The study followed both posttreatment PSA and gland biopsy. [29] As expected, patients receiving TAB reached lower PSA nadirs. In addition, at 1 year posttherapy, the rate of repeat prostate biopsy was twice as high in patients not receiving TAB.

The RTOG 94-08 trial demonstrated definitively that the addition of short-term TAB to radiation therapy does not improve survival in patients with low-risk prostate cancer (T1/T2a). However, a subgroup analysis of the trial, presented at the 2010 Genitourinary Cancers Symposium in San Francisco, showed that patients with intermediate-risk prostate cancer obtained a significant survival benefit from TAB. [30]

Nevertheless, full determination of the benefits of TAB for this group of patients may require more study. For example, RTOG 94-08 employed lower doses of radiation than are currently used.

At present, TAB is used primarily for volume reduction in early-stage disease.
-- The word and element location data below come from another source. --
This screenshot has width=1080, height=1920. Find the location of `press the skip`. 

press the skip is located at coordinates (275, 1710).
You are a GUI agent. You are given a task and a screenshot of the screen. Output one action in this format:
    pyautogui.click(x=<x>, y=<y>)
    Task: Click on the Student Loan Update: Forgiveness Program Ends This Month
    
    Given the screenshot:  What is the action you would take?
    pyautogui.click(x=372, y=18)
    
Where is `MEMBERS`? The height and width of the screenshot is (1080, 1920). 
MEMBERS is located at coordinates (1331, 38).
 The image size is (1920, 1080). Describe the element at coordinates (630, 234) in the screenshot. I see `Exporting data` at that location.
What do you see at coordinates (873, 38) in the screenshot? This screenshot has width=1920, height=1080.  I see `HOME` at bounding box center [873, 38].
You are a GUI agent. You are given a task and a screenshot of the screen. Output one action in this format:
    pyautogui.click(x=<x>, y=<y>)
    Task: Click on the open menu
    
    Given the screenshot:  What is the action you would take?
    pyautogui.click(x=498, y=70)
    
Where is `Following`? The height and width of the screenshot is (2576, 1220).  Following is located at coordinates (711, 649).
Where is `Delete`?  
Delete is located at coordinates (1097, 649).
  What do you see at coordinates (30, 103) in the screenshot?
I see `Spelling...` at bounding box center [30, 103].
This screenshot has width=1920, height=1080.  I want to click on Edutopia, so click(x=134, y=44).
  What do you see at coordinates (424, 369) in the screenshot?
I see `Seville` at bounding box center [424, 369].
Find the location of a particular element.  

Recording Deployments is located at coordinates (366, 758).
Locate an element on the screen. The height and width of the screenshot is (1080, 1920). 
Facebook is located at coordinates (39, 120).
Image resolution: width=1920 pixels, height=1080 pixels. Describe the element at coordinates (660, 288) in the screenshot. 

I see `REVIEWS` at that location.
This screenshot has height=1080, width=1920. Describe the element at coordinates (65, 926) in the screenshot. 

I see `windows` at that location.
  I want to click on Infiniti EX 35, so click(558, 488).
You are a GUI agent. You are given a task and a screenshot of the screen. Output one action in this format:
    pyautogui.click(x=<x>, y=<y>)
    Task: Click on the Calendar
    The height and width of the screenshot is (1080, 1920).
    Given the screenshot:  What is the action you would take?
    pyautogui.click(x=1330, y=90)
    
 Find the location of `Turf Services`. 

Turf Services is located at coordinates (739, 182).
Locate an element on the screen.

This can be of great importance for patients undergoing either brachytherapy or 3-dimensional conformal radiotherapy (3D-CRT).

Although the results of combined therapy continue to offer encouraging results, each component of therapy (TAB and EBRT) is associated with its own potential morbidity. Adverse effects of androgen ablation include anemia, decreased muscle tone, gynecomastia, hepatotoxicity, hot flashes, impotence, osteoporosis, and loss of libido. These effects rarely necessitate termination of therapy.